No differences were observed between the pain levels in men and women and there was no correlation between age and pain reduction by the buffered solution. No adverse effects were recorded for the use of buffered lidocaine. The depth of local anaesthesia was adequate in both hands of all patients. All patients verbally stated their preference for the buffered solution and quite a few complained that the other side was “much more painful”. The patients who had the buffered lidocaine for their first operation were particularly unhappy with the normal lidocaine.
DISCUSSION
It was not feasible to perform both operations simultaneously since most patients desire having full use of one hand during recovery.

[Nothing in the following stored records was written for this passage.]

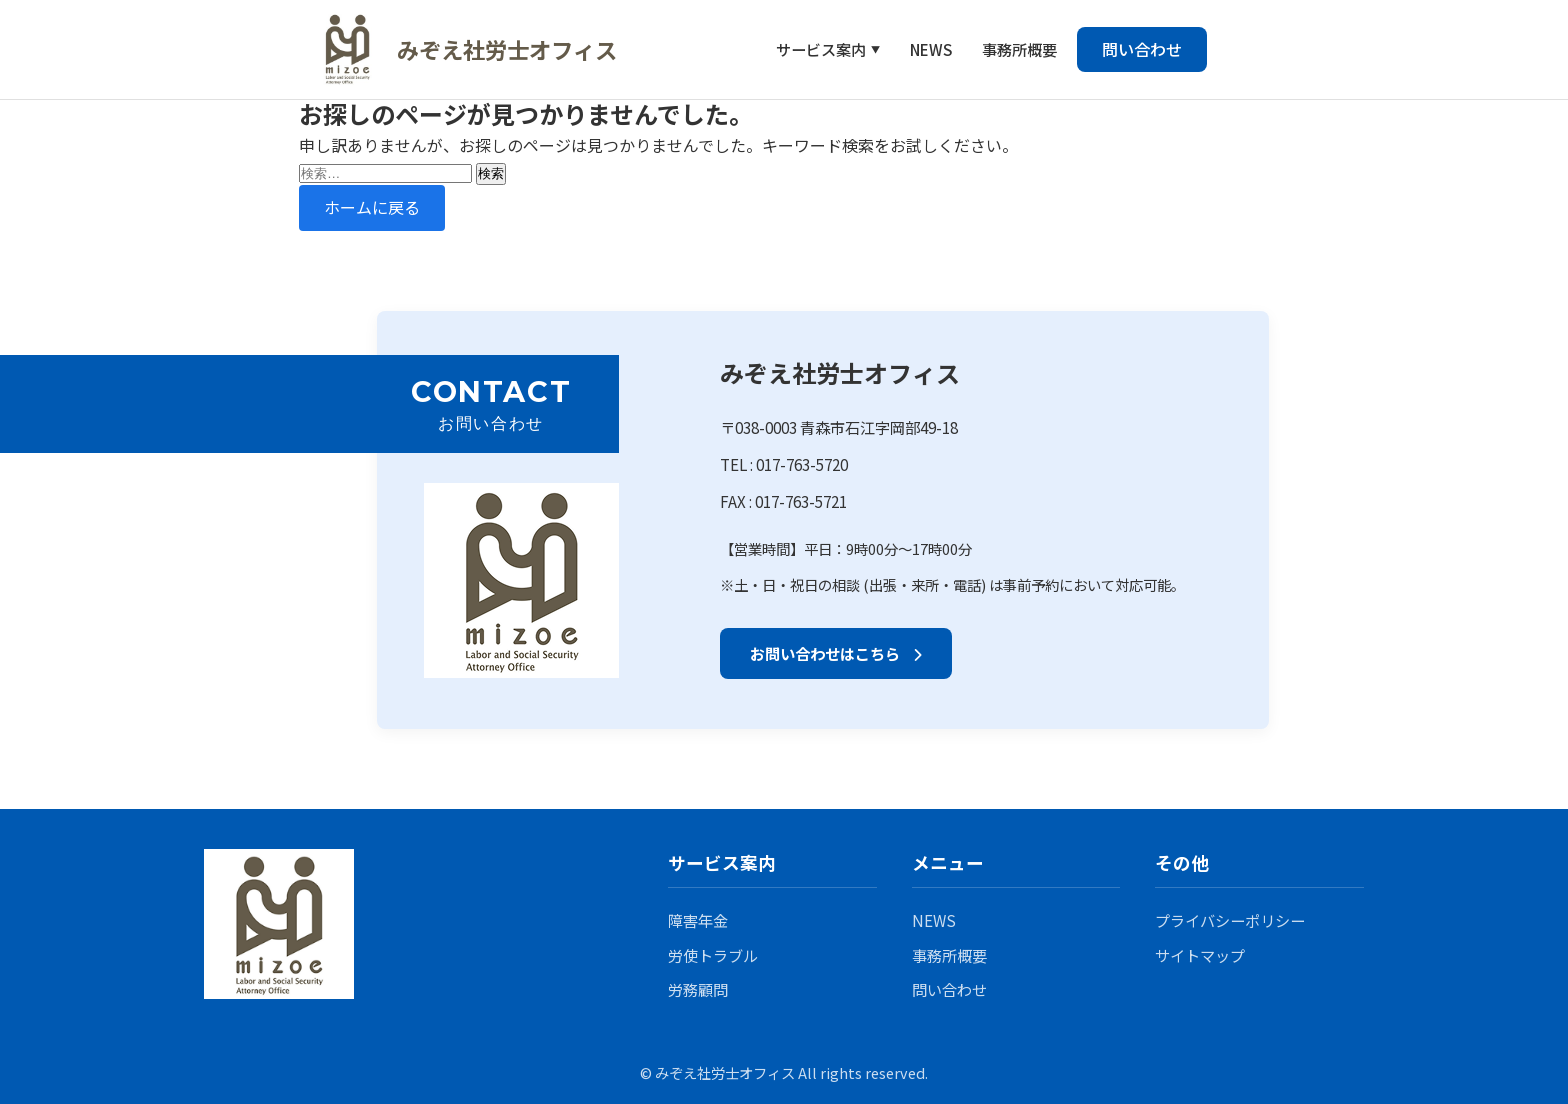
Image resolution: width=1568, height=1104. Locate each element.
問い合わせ (1142, 49)
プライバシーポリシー (1230, 920)
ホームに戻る (372, 207)
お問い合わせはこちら (836, 653)
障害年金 (698, 920)
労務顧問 (698, 989)
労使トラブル (713, 955)
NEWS (931, 49)
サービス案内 (821, 49)
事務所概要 (1019, 49)
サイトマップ (1200, 955)
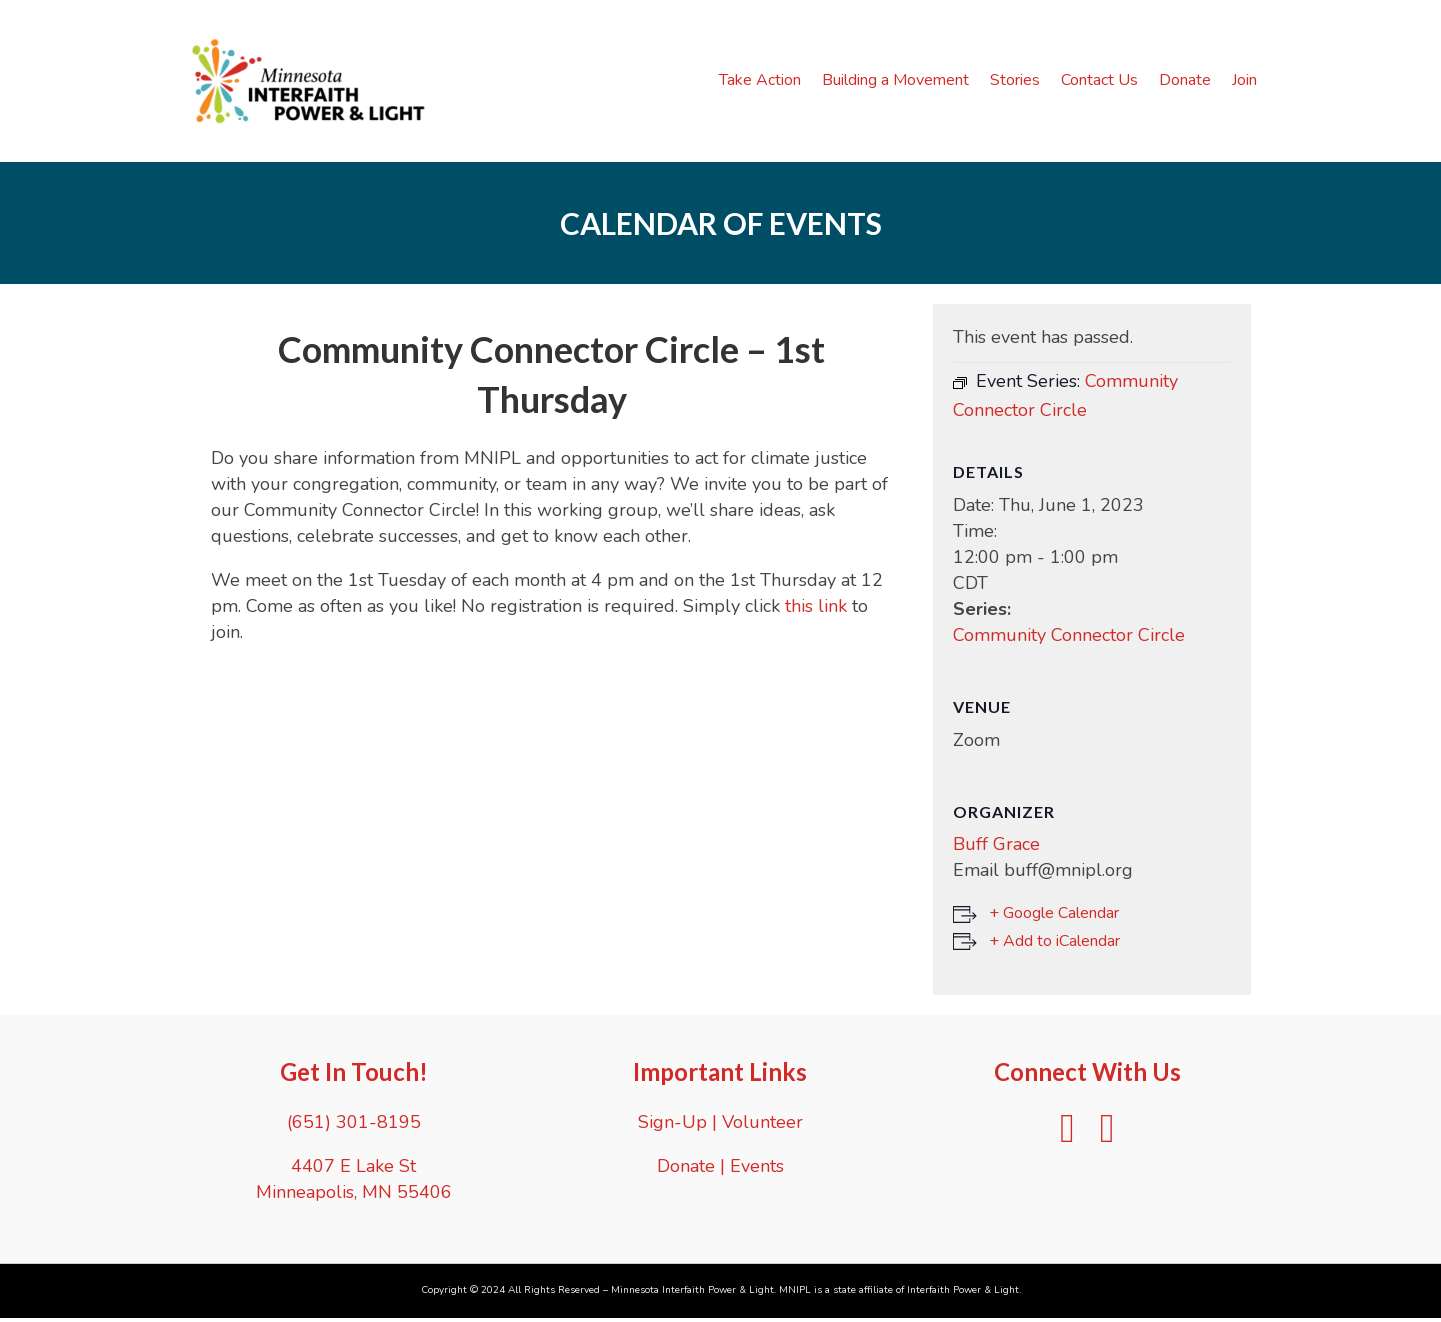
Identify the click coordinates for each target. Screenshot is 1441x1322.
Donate (1189, 82)
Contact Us (1103, 82)
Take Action (764, 82)
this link (816, 610)
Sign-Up (672, 1125)
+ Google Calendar (1054, 917)
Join (1248, 82)
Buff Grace (996, 848)
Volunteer (762, 1125)
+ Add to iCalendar (1054, 945)
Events (757, 1169)
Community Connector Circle (1069, 639)
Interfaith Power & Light (963, 1293)
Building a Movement (899, 82)
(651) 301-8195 (354, 1125)
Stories (1019, 82)
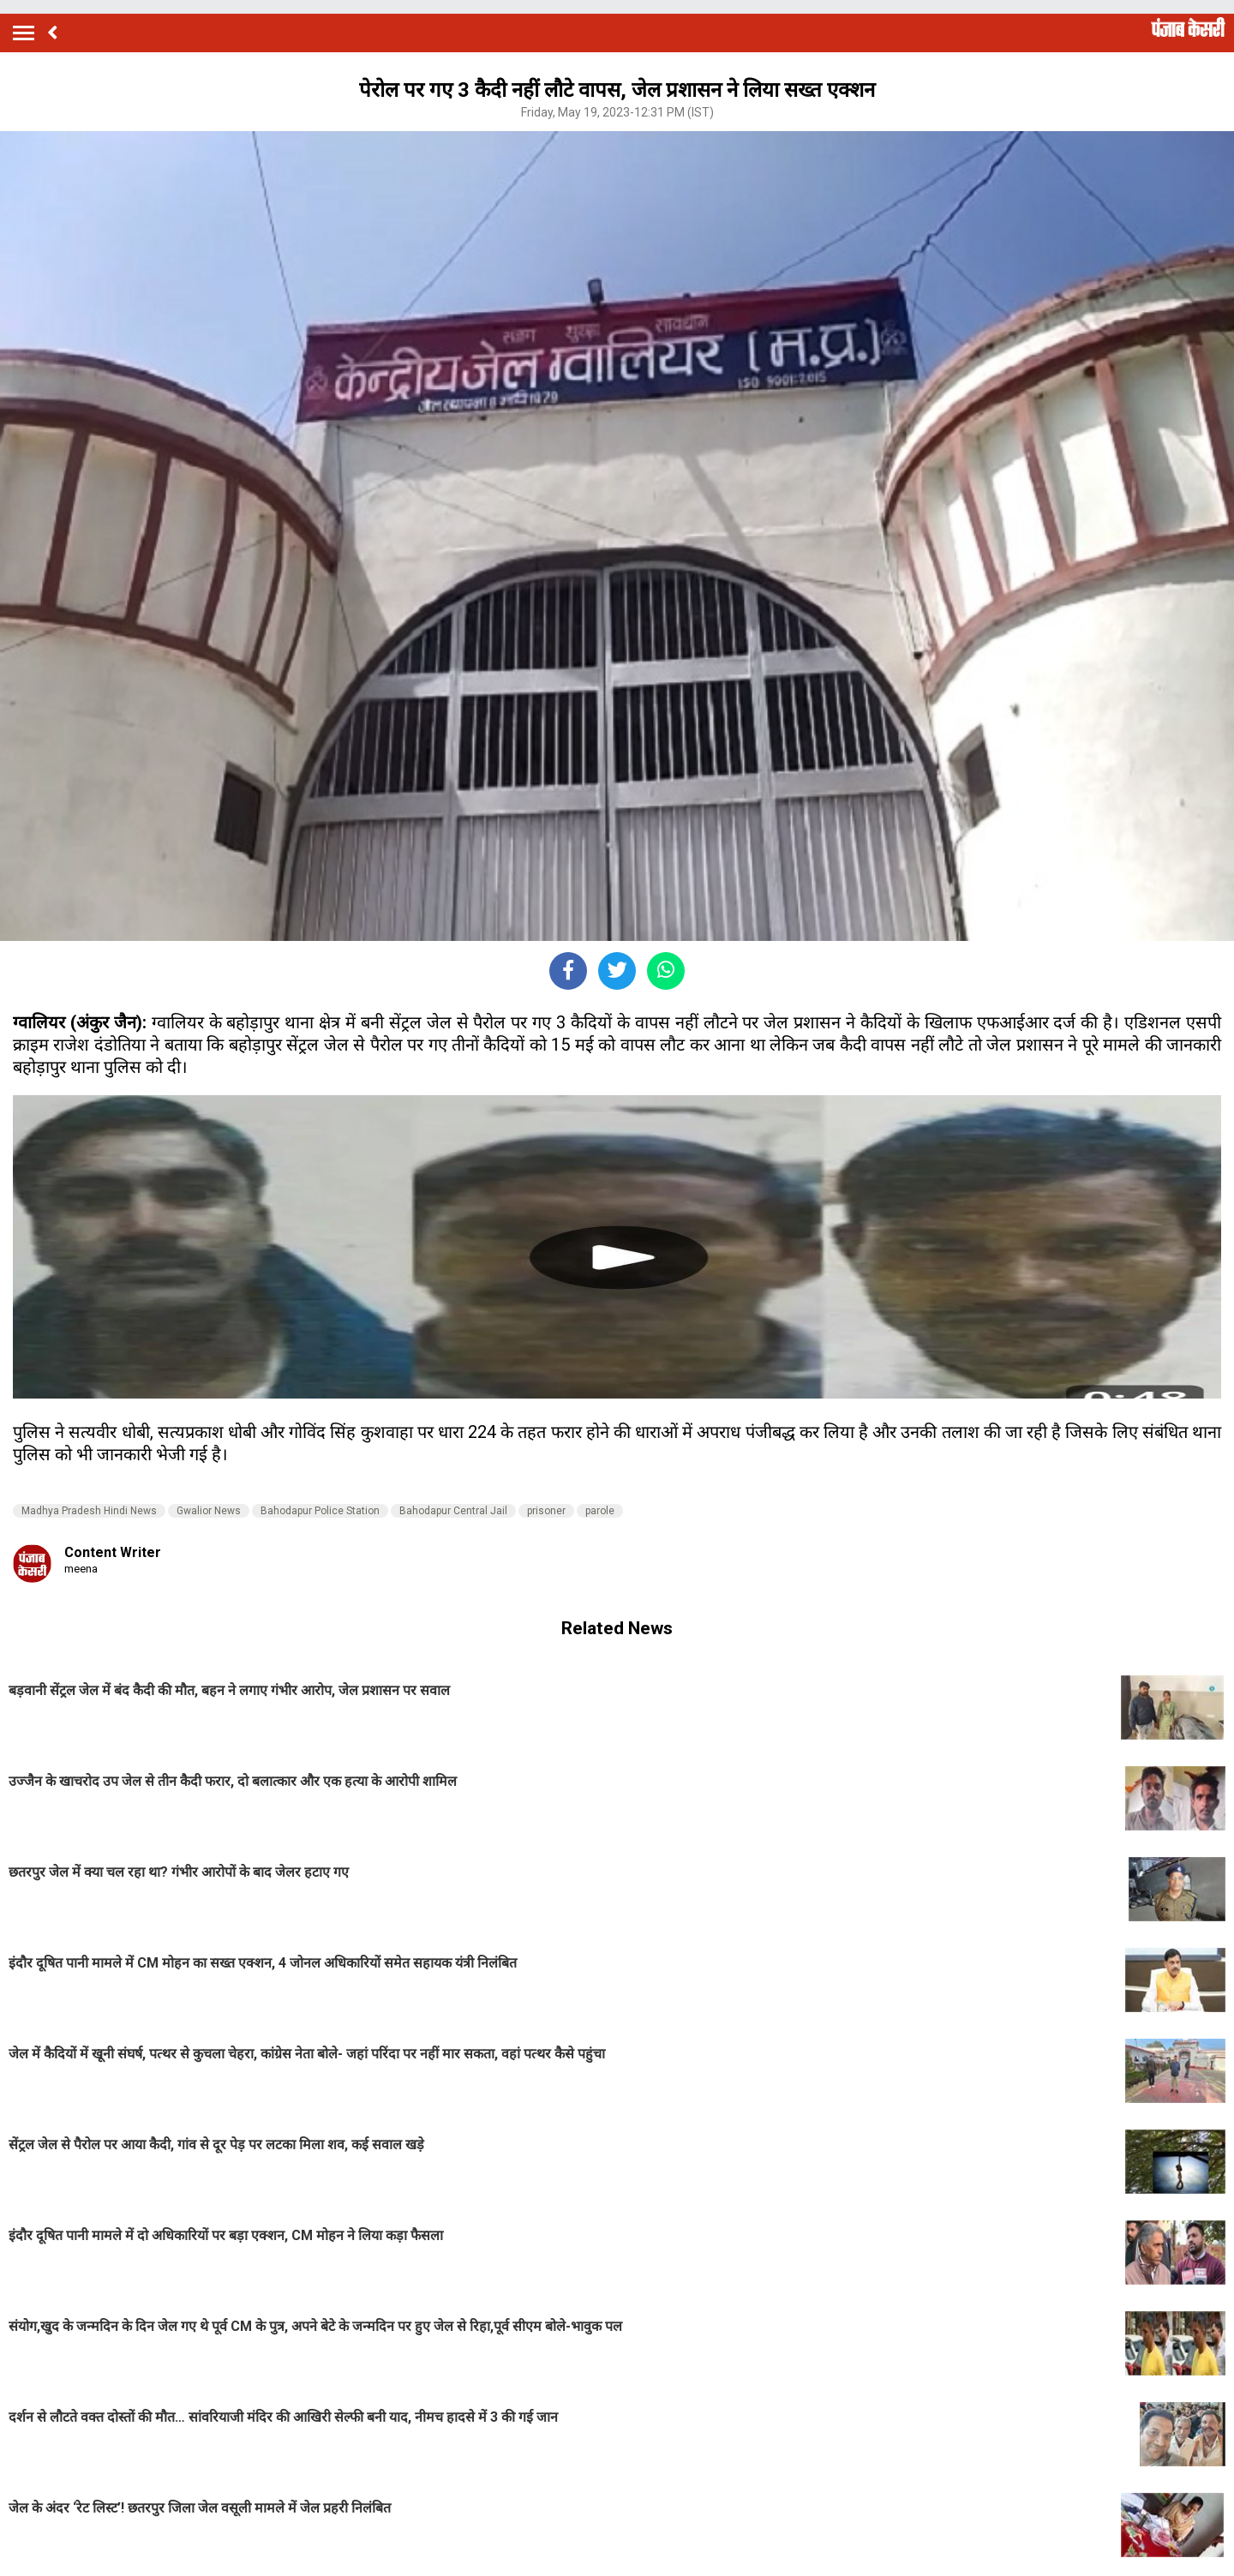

Specific statistical analysis of the effect of the order of use of the two solutions was not performed. However, patients who received the buffered solution first found the second operation more painful than expected and the opposite was true for those who received the normal anaesthetic first.
Although several patients verbally responded that there was “no pain” during needle insertion, none recorded a score of “0” on the VAS. This indicates that most patients consider the sting from a 23-G needle necessary, tolerable and minimally painful. All patients described the tension of the anaesthetic solution as mildly to moderately uncomfortable rather than painful. Undoubtedly, the rate of infiltration is critical for the tension pain and a slow rate significantly reduces pain during this phase (Scarfone et al., 1998).
In the control hand (normal local anaesthetic) patients considered the burning element of the pain as the most painful. Buffering was effective in reducing this burning pain to a level where the tension effect was considered more painful than the burning. Several previous studies have documented the effectiveness of buffering lidocaine with sodium bicarbonate in reducing the pain from local anaesthetic injections in a variety of settings, including hand surgery (Friedman et al., 1997; Fitton et al., 1996; Matsumoto et al., 1994). In addition, buffering was found to be more effective than reducing needle size for pain reduction (Palmon et al., 1998). This study confirms the effectiveness of this method in open carpal tunnel surgery.
A 10:1 ratio is recommended for lidocaine buffering, mainly due to concern about precipitation of the solution. Prior to the clinical trial we tested solutions of up to 3:1 and no precipitation was observed. Furthermore, by comparing 1 ml of 10:1 and 5:1 solutions given subcutaneously on healthy volunteers from our department, we concluded that the 5:1 solution was less painful. So this ratio was used in our clinical trial.
Further advantages of buffered local anaesthetics (lidocaine, bupivacaine) have been reported. Buffering reduces the latency time for local anaesthesia and enhances the intensity and spread of nerve blocks (Curatolo et al., 1998; Gandy, 1991). Moreover, it has significant antibacterial properties (Thompson et al., 1993). Buffered local anaesthetic solutions are stable in the short term, but preparation just before surgery is recommended (Fitton et al., 1996). In the present study no precipitation of the solution was observed.
We believe that buffering lidocaine with 8.4% sodium bicarbonate at a ratio of 5:1 is an inexpensive, simple and effective method of reducing pain levels (Masters, 1998) and requires no extra time, since the operating surgeon can prepare the solution just before administration.